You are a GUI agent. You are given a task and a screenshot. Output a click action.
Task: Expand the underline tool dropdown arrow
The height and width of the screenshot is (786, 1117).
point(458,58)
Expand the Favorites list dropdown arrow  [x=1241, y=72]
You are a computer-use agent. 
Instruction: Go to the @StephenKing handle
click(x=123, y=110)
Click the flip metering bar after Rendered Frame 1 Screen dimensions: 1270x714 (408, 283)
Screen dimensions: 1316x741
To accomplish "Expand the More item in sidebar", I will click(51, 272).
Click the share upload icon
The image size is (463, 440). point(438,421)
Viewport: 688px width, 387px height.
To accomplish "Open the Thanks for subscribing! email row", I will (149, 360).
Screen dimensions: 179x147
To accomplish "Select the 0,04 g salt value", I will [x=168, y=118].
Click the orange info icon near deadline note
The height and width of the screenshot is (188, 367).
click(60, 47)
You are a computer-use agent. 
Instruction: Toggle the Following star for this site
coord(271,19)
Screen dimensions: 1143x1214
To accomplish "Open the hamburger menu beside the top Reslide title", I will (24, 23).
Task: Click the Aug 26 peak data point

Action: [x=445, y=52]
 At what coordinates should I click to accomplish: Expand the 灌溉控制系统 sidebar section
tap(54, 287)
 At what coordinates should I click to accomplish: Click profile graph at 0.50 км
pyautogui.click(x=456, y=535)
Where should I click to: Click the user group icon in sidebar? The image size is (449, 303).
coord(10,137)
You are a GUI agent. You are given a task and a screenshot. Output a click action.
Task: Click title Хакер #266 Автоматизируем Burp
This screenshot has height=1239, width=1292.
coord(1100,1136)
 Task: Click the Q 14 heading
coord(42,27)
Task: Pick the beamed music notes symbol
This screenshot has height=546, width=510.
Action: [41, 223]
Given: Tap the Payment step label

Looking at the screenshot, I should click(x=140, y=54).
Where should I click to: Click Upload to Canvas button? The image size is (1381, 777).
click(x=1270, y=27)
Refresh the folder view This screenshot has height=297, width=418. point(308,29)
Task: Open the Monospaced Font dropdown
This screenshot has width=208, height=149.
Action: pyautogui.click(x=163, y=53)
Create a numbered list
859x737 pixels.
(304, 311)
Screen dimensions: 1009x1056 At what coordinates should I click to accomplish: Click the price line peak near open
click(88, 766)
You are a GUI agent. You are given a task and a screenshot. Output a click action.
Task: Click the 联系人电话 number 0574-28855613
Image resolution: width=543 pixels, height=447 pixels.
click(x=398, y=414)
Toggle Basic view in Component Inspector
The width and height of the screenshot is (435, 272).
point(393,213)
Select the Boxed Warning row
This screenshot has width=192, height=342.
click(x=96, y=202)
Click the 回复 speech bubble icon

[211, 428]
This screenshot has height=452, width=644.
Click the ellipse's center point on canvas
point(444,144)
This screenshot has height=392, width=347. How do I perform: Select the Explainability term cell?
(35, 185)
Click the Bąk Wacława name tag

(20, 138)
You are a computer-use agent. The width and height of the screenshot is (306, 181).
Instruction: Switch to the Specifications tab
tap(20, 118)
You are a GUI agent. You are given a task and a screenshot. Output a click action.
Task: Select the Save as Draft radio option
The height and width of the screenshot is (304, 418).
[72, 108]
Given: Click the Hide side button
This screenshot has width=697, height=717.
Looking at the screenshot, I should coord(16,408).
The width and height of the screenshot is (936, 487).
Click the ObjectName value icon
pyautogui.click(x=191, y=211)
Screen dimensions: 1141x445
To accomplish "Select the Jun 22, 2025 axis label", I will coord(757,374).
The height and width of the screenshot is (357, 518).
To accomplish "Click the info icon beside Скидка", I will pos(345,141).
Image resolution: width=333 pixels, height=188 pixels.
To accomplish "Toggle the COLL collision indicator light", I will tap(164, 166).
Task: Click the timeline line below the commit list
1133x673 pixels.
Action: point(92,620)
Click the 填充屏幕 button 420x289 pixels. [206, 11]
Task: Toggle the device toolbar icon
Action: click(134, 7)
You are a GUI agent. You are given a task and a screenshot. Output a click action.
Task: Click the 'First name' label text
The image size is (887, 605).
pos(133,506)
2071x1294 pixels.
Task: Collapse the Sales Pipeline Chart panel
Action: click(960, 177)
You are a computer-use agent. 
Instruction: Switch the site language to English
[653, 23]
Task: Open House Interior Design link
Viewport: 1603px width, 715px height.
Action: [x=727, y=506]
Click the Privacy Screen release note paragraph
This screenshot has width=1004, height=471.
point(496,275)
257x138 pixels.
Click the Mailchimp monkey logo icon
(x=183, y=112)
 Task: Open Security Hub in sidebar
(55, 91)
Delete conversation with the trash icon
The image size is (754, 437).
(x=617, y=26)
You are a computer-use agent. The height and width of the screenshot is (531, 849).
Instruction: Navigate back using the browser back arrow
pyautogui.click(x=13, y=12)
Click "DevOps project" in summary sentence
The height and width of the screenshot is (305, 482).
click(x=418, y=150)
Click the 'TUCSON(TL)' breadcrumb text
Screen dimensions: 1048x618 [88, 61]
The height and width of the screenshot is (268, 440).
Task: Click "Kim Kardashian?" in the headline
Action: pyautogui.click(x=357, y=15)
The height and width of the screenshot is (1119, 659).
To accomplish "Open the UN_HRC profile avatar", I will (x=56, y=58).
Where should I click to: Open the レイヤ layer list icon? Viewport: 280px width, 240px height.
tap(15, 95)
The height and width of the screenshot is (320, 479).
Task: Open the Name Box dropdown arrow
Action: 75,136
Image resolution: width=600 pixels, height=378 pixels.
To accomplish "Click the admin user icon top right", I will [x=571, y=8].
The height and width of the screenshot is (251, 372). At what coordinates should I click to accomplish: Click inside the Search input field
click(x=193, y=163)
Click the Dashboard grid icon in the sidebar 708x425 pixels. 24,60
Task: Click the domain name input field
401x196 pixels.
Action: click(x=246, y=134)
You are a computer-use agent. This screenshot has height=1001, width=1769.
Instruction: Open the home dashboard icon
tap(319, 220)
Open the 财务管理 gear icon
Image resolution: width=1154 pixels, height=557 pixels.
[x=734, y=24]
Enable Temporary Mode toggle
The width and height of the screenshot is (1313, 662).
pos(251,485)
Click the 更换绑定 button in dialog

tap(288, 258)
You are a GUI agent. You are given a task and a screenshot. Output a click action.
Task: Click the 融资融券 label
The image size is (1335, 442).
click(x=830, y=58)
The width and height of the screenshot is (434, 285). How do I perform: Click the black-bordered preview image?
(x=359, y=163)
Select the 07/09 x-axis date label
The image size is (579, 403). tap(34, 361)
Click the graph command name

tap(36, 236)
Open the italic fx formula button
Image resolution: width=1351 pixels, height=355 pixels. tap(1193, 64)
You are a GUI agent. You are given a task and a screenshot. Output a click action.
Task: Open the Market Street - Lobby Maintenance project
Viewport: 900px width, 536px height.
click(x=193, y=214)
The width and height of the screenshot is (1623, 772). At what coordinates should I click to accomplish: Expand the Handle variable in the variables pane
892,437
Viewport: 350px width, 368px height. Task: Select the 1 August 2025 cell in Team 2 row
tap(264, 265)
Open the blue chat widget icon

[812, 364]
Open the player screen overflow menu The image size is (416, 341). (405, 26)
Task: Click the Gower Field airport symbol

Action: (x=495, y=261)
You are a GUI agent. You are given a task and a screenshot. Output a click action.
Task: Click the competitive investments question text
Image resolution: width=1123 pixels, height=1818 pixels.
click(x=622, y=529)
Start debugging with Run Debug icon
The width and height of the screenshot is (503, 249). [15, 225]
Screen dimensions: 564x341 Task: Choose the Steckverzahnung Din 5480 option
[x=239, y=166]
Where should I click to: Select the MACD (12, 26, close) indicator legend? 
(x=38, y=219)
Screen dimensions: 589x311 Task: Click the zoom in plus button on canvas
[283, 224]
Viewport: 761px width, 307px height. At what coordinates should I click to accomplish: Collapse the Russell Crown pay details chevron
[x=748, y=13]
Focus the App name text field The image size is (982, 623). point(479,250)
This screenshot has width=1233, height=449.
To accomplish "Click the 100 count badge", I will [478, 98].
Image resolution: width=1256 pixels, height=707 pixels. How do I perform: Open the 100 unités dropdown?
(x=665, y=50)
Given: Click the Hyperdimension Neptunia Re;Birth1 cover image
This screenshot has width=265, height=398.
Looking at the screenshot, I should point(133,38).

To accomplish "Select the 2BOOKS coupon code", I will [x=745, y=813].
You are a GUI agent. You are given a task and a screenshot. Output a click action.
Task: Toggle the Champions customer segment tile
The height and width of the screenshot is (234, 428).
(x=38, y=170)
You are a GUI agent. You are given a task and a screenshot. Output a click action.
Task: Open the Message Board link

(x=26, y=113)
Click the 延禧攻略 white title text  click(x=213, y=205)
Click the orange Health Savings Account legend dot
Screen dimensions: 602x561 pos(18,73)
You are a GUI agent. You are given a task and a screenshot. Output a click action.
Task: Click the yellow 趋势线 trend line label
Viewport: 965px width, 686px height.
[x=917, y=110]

Directions for this task |
Quote the lines beginning with the line that contains "Image resolution: width=333" and continuing through the line that contains "Action: [x=727, y=506]", reproducing each one verbatim.

Finished task |
Image resolution: width=333 pixels, height=188 pixels.
To accomplish "Toggle the COLL collision indicator light", I will tap(164, 166).
Task: Click the timeline line below the commit list
1133x673 pixels.
Action: point(92,620)
Click the 填充屏幕 button 420x289 pixels. [206, 11]
Task: Toggle the device toolbar icon
Action: click(134, 7)
You are a GUI agent. You are given a task and a screenshot. Output a click action.
Task: Click the 'First name' label text
The image size is (887, 605).
pos(133,506)
2071x1294 pixels.
Task: Collapse the Sales Pipeline Chart panel
Action: click(960, 177)
You are a computer-use agent. 
Instruction: Switch the site language to English
[653, 23]
Task: Open House Interior Design link
Viewport: 1603px width, 715px height.
Action: [x=727, y=506]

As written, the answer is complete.